When we add external data tables to spatial data, our ability to solve spatial problems increases exponentially. External data tables not only store an entire history of pre-GIS data, but can also store data which would otherwise be extraneous, depending on the specific GIS project. If you wanted to create one shapefile with all of the data that could possibly be stored about one location, the result would be a huge, unmanageable file that would probably still be missing data that you didn’t think of. External tables relieves this “shapefile congestion” by allowing data to be stored outside the GIS until it is needed. When it is needed, we connect it back to GIS data via a join or relate.
The idea of joining and relating data allows us to have a large quantity of data for an area without having large shapefiles or feature classes. Depending on the geoprocessing tool you are running, the process time can increase based on the number of fields, even if the tool isn't dealing with those extraneous fields. To keep file size low and processing time down, we can join and relate non-spatial data tables back to a specific shapefile or feature class.
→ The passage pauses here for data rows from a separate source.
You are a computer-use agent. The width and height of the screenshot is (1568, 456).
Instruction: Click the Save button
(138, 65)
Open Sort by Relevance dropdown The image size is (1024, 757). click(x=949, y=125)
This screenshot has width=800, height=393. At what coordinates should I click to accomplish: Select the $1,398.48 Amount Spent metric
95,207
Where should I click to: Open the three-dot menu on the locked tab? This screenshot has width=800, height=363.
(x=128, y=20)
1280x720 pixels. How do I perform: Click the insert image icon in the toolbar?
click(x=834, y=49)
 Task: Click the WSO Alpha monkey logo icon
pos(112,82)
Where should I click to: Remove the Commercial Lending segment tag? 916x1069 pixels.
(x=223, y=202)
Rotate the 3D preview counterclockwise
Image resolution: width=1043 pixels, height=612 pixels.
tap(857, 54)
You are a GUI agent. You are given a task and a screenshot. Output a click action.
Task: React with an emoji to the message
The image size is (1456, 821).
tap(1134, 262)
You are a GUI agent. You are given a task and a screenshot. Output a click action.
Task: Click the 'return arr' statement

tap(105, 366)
Imagine you are city GIS manager. You have tons of data about your city, and every intern season even more is collected. Your interns collect data about street damage, sign locations, tree health, bike lane usage, building exterior condition, zoning types, and on and on and on. All of this data has value and is important to different projects throughout the year, so you wouldn't want to delete any of it. Yet, on the other hand, it is too much data to deal with at any one time. If you created one giant shapefile of building and created fields for every possible bit of data you know about your buildings (color, material, zoning, address, occupants, real estate history, ...) you would have one huge shapefile! To keep sizes small, we use joins and relates to connect our non-spatial data tables to our spatial data when we need it, leaving it as separate tables when we don't.
Many organizations which serve up data on the internet, such as US Census data and water monitoring projects, store and allow for data download in this format. One file will contain the spatial data and the other will be a non-spatial table, and you will be expect to join the two in ArcGIS.
5.10.2: Table Joins vs Relates
Joins and relates are really quite similar in their function: the ability to include additional data for a shapefile or feature class to increase the ability to solve spatial problems, examine additional associated data, and symbolize a map based on different criteria. The main difference between them lies with the result of the tool: joined tables append additional fields while relates leave the data where it's at, simply showing the user the associated data between tables. There are other, smaller differences as outlined below:
As table joins append field and relates leave the tables as it, we know that both table joins and relates are a table-based operation, meaning that these two processes rely on a key or common value between both tables. This common value is the item which ties each table together, whether that's to append the fields in a table join or relate the tables with a relate.
Key values have two mandatory requirements to consider them key values - they must be stored in fields of the same type (string, float, double, integer, date) in each table and they must be the exact same value, character for character, space for space (spaces when applicable). This means that if the table join or relate is intended to be completed on a string value, the field must be string in both table, regardless if they are letters or numbers within that field. If the table join or relate is intended to be completed on a float, double (both decimal number values), short integer, long integer (whole numbers without a decimal), or date, the field in each table must both be of a matching type.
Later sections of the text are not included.